But this is (stone-cold) misinformation. Of course, TikTok is rampant with these health conspiracy theories, but in 2024 it’s not just TikTok; the same false messaging is wafting around X, Instagram and Facebook, and it’s damaging.
What is hypopituitarism?
“Hypopituitarism is a rare condition in which the pituitary gland does not make enough of certain hormones,” says Dr Paul Jenkins, consultant endocrinologist at the London Endocrine Centre. “[It] can develop suddenly after brain injury, surgery or bleeding, or very slowly in response to a slowly growing tumour (almost always benign) of the pituitary gland.”

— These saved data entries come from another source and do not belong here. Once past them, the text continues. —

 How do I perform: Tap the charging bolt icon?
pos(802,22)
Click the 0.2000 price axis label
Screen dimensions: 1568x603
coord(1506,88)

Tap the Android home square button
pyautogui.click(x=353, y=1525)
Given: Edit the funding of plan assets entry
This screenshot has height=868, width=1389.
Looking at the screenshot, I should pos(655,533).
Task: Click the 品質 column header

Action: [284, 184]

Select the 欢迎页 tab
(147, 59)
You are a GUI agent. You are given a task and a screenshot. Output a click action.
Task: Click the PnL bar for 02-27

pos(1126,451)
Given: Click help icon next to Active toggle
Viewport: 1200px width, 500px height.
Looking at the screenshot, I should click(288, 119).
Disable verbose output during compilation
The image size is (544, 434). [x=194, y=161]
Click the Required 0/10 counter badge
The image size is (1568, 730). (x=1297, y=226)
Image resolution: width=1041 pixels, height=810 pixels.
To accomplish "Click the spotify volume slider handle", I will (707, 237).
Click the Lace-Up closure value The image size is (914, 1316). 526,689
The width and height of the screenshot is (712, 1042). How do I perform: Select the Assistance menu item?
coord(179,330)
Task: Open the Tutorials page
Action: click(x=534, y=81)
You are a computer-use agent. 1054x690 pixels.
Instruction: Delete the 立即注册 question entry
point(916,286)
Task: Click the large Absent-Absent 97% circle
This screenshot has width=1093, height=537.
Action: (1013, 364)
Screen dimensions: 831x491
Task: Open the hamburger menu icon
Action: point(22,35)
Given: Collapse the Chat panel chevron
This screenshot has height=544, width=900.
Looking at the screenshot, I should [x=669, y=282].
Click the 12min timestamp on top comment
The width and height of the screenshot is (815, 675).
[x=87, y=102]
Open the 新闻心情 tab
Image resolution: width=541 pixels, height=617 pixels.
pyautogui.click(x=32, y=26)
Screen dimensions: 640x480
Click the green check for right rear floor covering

Betul Hatipoglu, MD is a professor of medicine at the CWRU School of Medicine, and previously a staff endocrinologist at the Cleveland Clinic. She describes the pituitary gland as a master gland, “as big as a chickpea, that sits between our eyebrows and is attached to our brain like a cherry and its stalk.
“It’s the chief of our hormonal glands — thyroid, adrenal, testis/ovaries — [and is] a centre for hormonal balance,” Hatipoglu continues. “When the pituitary gland is silenced, the end gland — the thyroid, let’s say — is perfectly healthy but does not receive any signals.”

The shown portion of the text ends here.